- GIVEN TEXT -
┄┄┄┄┄┄

The first issue of Economic Justice News carried a cover story on 50 Years is Enough's efforts to block President Clinton's request that Congress authorize $18 billion for the International Monetary Fund (IMF). Over three months have passed, and the matter has still not been decided; our efforts continue.

Make no mistake: this is good news. Considering what a high priority Clinton has assigned the IMF funding C he has dropped plans to push again for fast-track negotiating authority for trade agreements (a fight he first lost in November) and has sent Secretaries Rubin (Treasury), Albright (State), and Cohen (Defense) and Federal Reserve Chairman Alan Greenspan to testify before and lobby members of Congress repeatedly C no one could accuse IMF opponents of having it easy. Fortunately, the Administration's calculation that the financial crises in East Asia would scare members of Congress into approving any amount they asked for has proved wrong. Apart from Administration allies eager to spout the party line, legislators have not bought Secretary Rubin's attempted panic-mongering.

┄┄┄┄┄┄

- AVAILABLE DATA -
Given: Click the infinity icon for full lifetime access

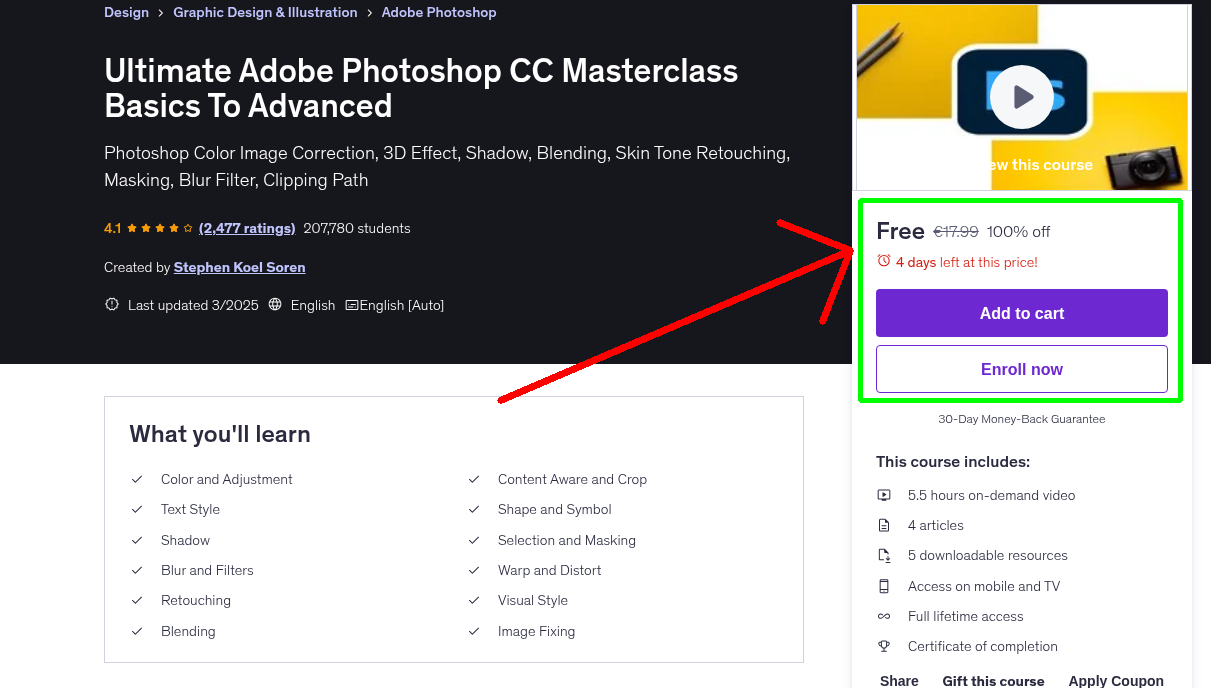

┄┄┄┄┄┄

- WORK TO DO -
Reproduce the passage of the text on IMF funding above that begins with the words containing "Make no mistake: this" and ends with "Rubin's attempted panic-mongering.".

- WRITTEN RESPONSE -
Make no mistake: this is good news. Considering what a high priority Clinton has assigned the IMF funding C he has dropped plans to push again for fast-track negotiating authority for trade agreements (a fight he first lost in November) and has sent Secretaries Rubin (Treasury), Albright (State), and Cohen (Defense) and Federal Reserve Chairman Alan Greenspan to testify before and lobby members of Congress repeatedly C no one could accuse IMF opponents of having it easy. Fortunately, the Administration's calculation that the financial crises in East Asia would scare members of Congress into approving any amount they asked for has proved wrong. Apart from Administration allies eager to spout the party line, legislators have not bought Secretary Rubin's attempted panic-mongering.